_SELECTED EXTRACT_
----

“I was supposed to be doing my work, but I’d just be staring at the window, looking into the sky,” says Alteronce Gumby. He’s describing his fourth-grade self, trying to locate the first time he remembers feeling fascinated by the cosmos.
“I was just wondering what was out there. I always had an interest in the unknown and the vastness of the universe,” he says, having sensed from a young age that there was more beyond the city limits of his hometown in Harrisburg, Pennsylvania. This curiosity eventually led him to New York, where he studied painting at Hunter College before earning an MFA from Yale. Since then, he’s developed an abstract painting practice focused on colour and natural materials, probing into what they tell us about society.
Inspired by artists like Rothko, Ellsworth Kelly, Alma Thomas and Barnett Newman, Alteronce pushes colour theory into a liberatory space — troubling colour’s use as a tool to interpret human value, and instead using it to transport us past social structures into subconscious territories. “We radicalise colour for our own intention,” he says. “We politicise it and use it as a weapon, to degrade one race of human beings from another. So for me to combat that for myself, to liberate myself from these certain notions — especially being a Black man living in America — I have used my work and the vehicle of abstract painting to expand and liberate my own consciousness.”

----

_EXCERPTED DATA_
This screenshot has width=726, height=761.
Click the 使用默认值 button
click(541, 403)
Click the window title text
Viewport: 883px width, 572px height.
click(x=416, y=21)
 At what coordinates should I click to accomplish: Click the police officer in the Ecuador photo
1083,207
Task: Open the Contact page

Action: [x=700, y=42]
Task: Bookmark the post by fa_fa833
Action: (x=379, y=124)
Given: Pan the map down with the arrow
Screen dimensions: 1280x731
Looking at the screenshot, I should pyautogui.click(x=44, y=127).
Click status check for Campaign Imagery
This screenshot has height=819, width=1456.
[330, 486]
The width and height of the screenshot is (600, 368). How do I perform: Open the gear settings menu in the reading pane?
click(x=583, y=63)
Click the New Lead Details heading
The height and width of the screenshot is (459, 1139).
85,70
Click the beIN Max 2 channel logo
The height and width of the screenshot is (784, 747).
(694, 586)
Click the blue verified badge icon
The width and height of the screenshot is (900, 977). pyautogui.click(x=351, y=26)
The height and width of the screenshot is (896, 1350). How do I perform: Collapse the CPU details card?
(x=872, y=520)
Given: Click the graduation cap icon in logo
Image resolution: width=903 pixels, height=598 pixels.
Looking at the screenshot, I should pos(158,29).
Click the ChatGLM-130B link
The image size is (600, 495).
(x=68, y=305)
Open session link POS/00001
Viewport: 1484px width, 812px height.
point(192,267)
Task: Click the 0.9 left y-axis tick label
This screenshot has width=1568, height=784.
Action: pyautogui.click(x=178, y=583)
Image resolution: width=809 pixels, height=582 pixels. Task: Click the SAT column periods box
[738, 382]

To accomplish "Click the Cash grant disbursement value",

----

_REQUIRED ACTIONS_
1) According to the artist profile of Alteronce Gumby, where did he earn his MFA?
2) Extend the artist profile of Alteronce Gumby with a further paragraph that picks up after its last sentence.

_ANSWERS PROVIDED_
1) Yale

2)
The Color of Everything, now on view at Nicola Vassell Gallery, is both a continued exploration — of his large-scale, prismatic acrylic works, inflected with tempered glassa and gemstones — and a departure, seeing him begin to experiment with resin and more “cinematic” scaling, as he puts it. Days before the opening, we spoke with the artist about sitting alone in a James Turrell installation in Japan, pondering those images captured by the James Webb telescope, and why he’s starting to consider himself a light artist.
You’ve spoken about how your work with colour is an examination of our social connections, and the way that we categorise society — that other colour theorists have stepped into this conversation across history, but that most don’t consider nature. Why is it so important for your practice to look to the natural world?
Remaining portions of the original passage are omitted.